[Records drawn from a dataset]
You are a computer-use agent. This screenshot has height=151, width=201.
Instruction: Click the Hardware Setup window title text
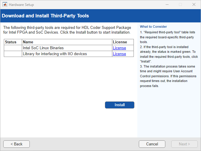21,5
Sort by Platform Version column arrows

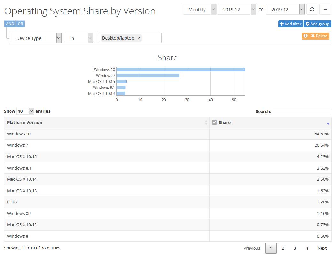(206, 123)
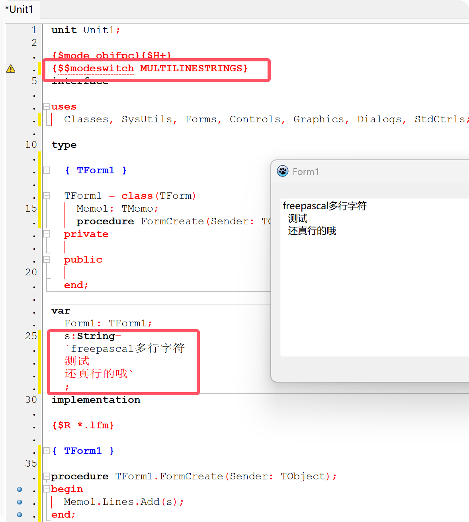
Task: Select the *Unit1 editor tab
Action: point(19,10)
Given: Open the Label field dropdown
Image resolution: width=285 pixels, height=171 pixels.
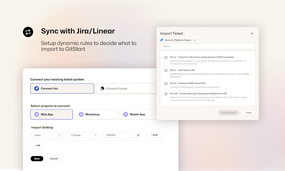Looking at the screenshot, I should click(46, 135).
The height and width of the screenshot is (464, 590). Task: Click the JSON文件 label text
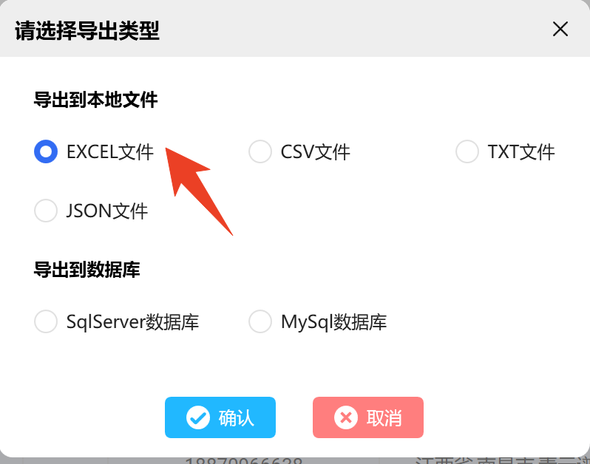107,211
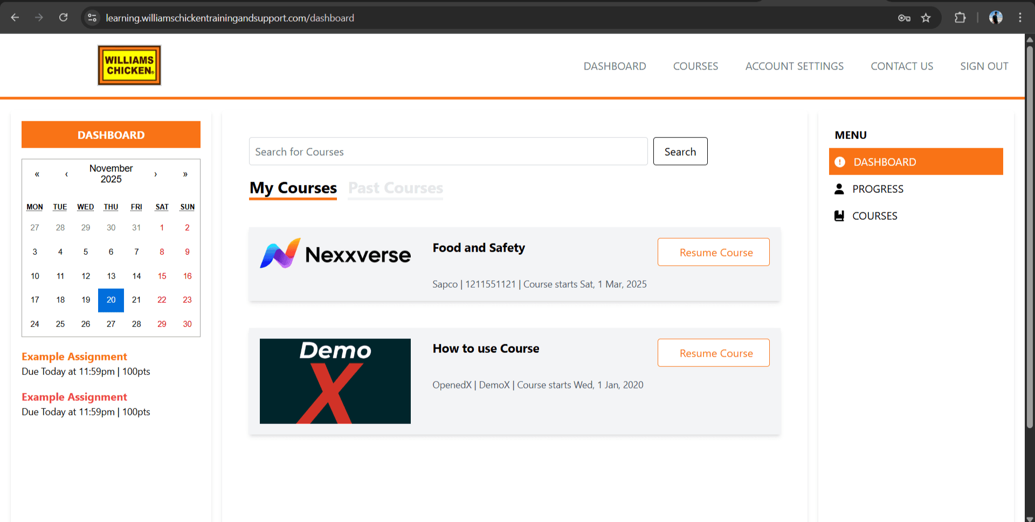Open the browser profile avatar
The height and width of the screenshot is (522, 1035).
pos(996,18)
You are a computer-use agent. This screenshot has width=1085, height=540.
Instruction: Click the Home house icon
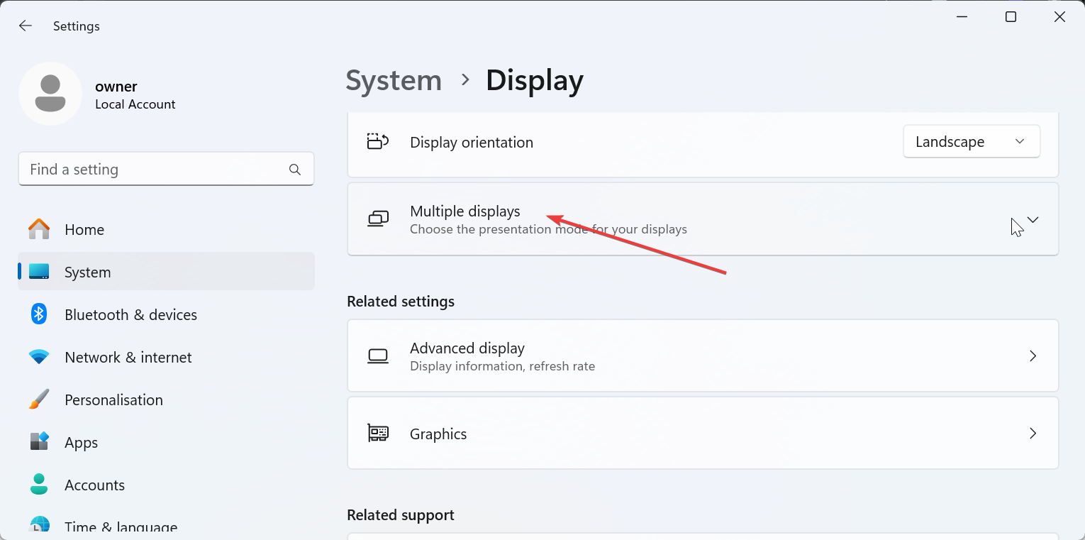[39, 229]
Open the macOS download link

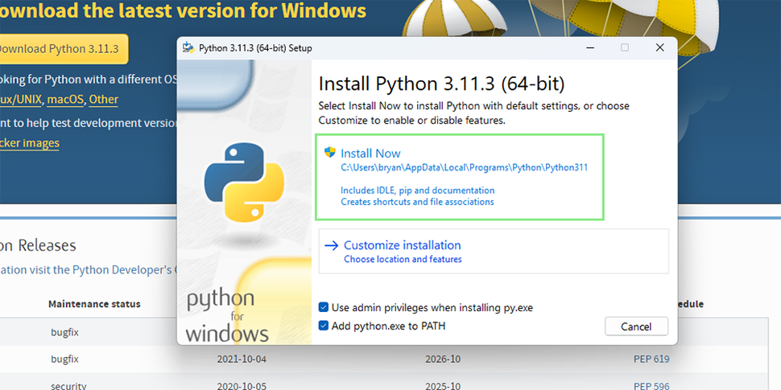[65, 100]
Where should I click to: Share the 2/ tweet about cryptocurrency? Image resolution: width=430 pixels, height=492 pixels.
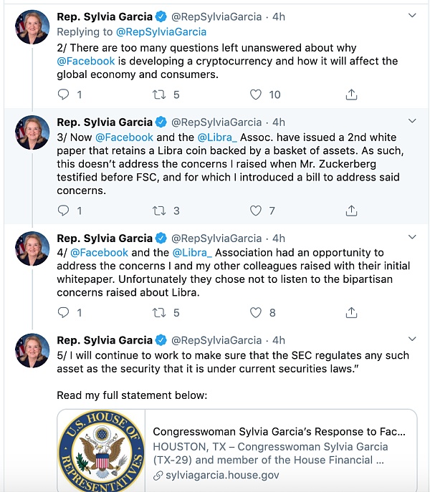(x=351, y=94)
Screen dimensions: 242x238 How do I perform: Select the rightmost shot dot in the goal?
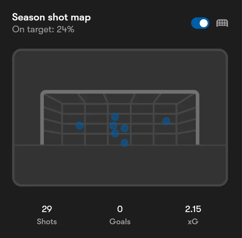[x=166, y=121]
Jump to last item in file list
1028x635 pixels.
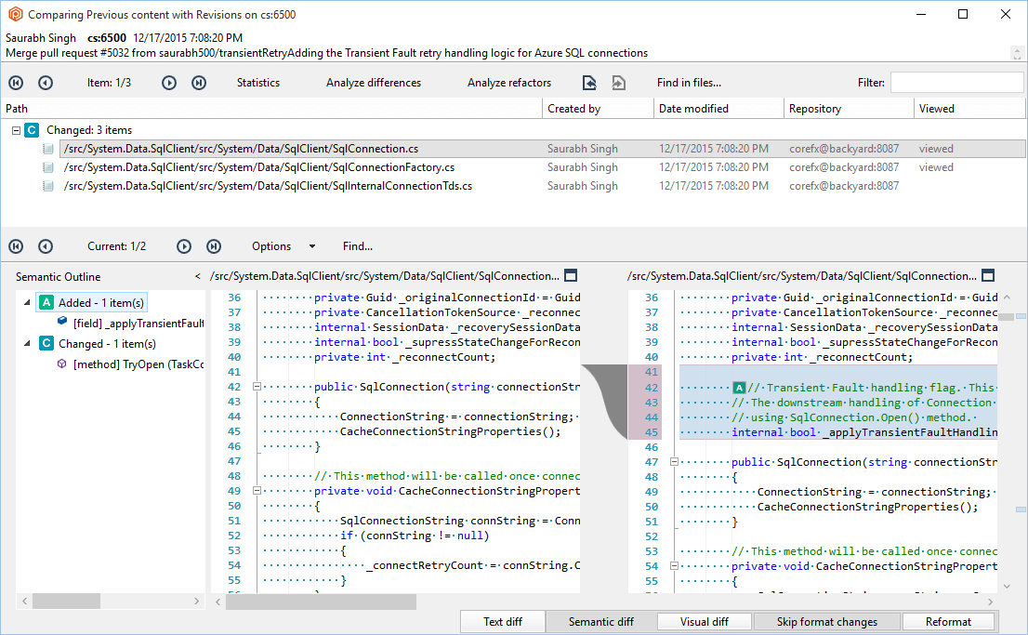(x=199, y=83)
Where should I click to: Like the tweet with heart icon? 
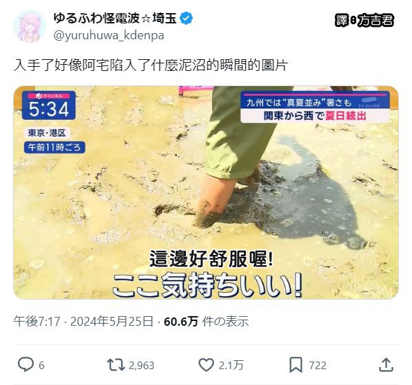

• What you are asked to do:
Using the entries above, determine how many lines include the string "agent" and write only that number.

• Answer section:
2